Gegenwärtig sind die Meinungen bei uns wieder geteilt inbezug auf zwei Punkte: Die einen halten es im Interesse ihrer Partei und in dem der Allgemeinheit, das Alter der Wahlfähigkeit und Grossjährigkeit auf 21 herabzusetzen, ferner die Zahl der Abgeordneten von 15 auf 20 zu erhöhen, bezw. von 12 vom Volke gewählten auf deren 17. Die andern sind überzeugt, dass diese beiden Forderungen nicht zum Wohle des Volkes seien. Wir sind der grundehrlichen Überzeugung, dass vor allem in diesen beiden Fragen nicht Parteiinteressen, sondern nur das Wohl der Allgemeinheit den Ausschlag geben dürfen. Wer die vorgebrachten Gründe vorurteilslos prüft, muss vorerst zugestehen, dass einzelne derselben nur auf den ersten Blick für die Forderungen zu sprechen scheinen. Ohne ernstlich geprüft zu haben, darf man nicht ablehnen. Aber einer tiefer gehenden Prüfung halten diese Gründe nicht stand.

Was vorerst die Herabsetzung der Altersgrenze anbelangt, so scheint der Grund dafür zu sprechen, dass alle umliegenden Staaten auch 20 oder 21 Jahre eingeführt haben. Ist damit gesagt, dass unser kleines Ländchen mit seinen kleinen Verhältnissen auch mitmachen muss? Was müsste es dann noch alles durchführen? Der Wirrwarr in manchen Staaten wäre uns z.B. wohl kaum erwünscht. Dabei ist der Hauptgrund nicht zu übersehen, dass die niedrigere Altersgrenze des Auslandes auf dem Umstande beruht, dass der junge Mann schon mit 20 Jahren ins Militär muss, ja mit 18 Jahren in den Krieg gezogen wurde. Soll ein Mann fürs Vaterland kämpfen, so soll er auch alle Rechte haben, wenns auch volkswirtschaftlich nicht von Vorteil ist. Bei uns fällt aber dieser Grund weg, wir haben gottlob kein Militär, und unsere jungen Männer können diese kostbare Zeit für ihre Ausbildung benützen.
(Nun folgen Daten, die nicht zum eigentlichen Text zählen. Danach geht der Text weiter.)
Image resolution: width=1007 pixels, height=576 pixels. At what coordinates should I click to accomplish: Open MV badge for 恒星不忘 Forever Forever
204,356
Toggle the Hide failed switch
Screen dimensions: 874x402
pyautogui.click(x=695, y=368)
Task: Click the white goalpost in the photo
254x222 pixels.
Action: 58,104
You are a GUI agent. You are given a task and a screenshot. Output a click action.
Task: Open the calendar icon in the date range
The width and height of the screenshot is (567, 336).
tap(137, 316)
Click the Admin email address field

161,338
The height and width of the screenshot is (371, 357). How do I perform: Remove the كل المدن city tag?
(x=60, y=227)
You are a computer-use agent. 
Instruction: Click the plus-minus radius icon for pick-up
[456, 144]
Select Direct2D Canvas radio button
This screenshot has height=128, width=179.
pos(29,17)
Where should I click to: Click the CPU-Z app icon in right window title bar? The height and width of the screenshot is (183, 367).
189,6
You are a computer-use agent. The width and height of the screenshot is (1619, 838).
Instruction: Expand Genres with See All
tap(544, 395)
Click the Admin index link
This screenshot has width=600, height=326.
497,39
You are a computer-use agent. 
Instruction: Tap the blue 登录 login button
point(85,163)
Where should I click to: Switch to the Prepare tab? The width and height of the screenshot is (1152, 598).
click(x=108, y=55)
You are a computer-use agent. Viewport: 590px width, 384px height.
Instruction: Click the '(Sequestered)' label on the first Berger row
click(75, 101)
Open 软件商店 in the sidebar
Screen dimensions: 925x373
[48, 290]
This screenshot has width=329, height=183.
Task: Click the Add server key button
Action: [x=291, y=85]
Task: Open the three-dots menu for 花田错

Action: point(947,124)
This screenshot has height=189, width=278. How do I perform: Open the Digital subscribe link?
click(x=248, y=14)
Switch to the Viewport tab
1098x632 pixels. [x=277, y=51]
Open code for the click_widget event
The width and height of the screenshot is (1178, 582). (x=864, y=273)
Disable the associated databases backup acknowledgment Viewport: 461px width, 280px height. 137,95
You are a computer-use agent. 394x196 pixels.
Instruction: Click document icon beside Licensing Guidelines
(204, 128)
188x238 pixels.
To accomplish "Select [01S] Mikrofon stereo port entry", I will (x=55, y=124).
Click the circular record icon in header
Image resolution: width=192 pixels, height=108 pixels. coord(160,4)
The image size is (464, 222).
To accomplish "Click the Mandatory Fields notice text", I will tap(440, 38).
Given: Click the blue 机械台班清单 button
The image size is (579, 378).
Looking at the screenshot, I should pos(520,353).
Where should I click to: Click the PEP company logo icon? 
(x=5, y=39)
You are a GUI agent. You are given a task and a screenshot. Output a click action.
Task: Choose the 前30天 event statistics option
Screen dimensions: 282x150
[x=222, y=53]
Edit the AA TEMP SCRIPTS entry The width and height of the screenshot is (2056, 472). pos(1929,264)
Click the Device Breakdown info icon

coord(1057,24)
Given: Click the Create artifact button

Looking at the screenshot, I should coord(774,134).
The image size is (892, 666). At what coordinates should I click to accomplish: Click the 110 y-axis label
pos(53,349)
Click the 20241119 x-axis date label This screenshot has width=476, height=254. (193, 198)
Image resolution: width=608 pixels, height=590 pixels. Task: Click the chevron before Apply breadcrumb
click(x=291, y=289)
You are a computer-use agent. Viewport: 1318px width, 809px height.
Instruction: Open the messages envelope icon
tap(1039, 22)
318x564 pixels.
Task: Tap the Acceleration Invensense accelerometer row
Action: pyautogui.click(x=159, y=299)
Setzen wir uns also, wie die fortschrittliche Bürgerpartei will, besonders für eine gesunde Fortbildung der Jugend ein, richten wir allenthalben Jugendfortbildungskurse ein mit Fachvorträgen, Fachliteratur und staatsbürgerlich erziehenden Vorträgen. Das wird ihnen und dem Volke mehr nützen als die Wahlberechtigung mit 21 Jahren.

Damit ist der Jugend mehr gedient und wer dies will, meint es mit ihr besser, als wer sie an den Parteiwagen spannen will. Dieser gewichtigste Grund, das Ausland sei ringsum auf 20 oder 21 Jahre herunter, hält aber schon deshalb auch nicht stand, weil wir sonst auch das Frauenwahlrecht unbedingt einführen müssten, denn in den meisten Staaten ist es bereits eingeführt oder auf Weg, auch in der Schweiz wird es kommen. Warum also denn nicht zugleich auch das Frauenstimmrecht usw. verlangen? Auch das würde allerdings für unsere kleinen Verhältnisse nicht besonders passen, aber wenn schon das eine, dann auch das andere! Unsere Frauen und erwachsenen Töchter würden sich bedanken, wenn nur der 21jährige Sohn bezw. Bruder wählen könnte, sie aber nicht, und die meisten Mütter haben entschieden mehr politische Einsicht als ein 21jähriger. Mütter und Töchter, würdet ihr euch so auf die Seite stellen lassen?

Der Umstand, dass 14jährige schon strafmündig sind, beweist für Grossjährigkeit und Politik gar nichts, denn erstens ist diese Strafmündigkeit nur beschränkt, sie werden als Jugendliche milder behandelt, und dann darf man im allgemeinen von einem 14jährigen doch schon die Unterscheidung zwischen Gut und Bös verlangen. Dies besagt aber doch nicht, dass er auch in Politik und wirtschaftlichen Fragen die nötige Einsicht habe. Bekanntlich gilt heute noch der wissenschaftliche Grundsatz, dass der Mann im Durchschnitt mit 24 Jahren die volle geistige Entwicklung erlangt habe. Ausnahmen gibt es immer, mancher 21jährige ist reifer als viele 30jährigen, aber Ausnahmen bestätigen nur die Regel.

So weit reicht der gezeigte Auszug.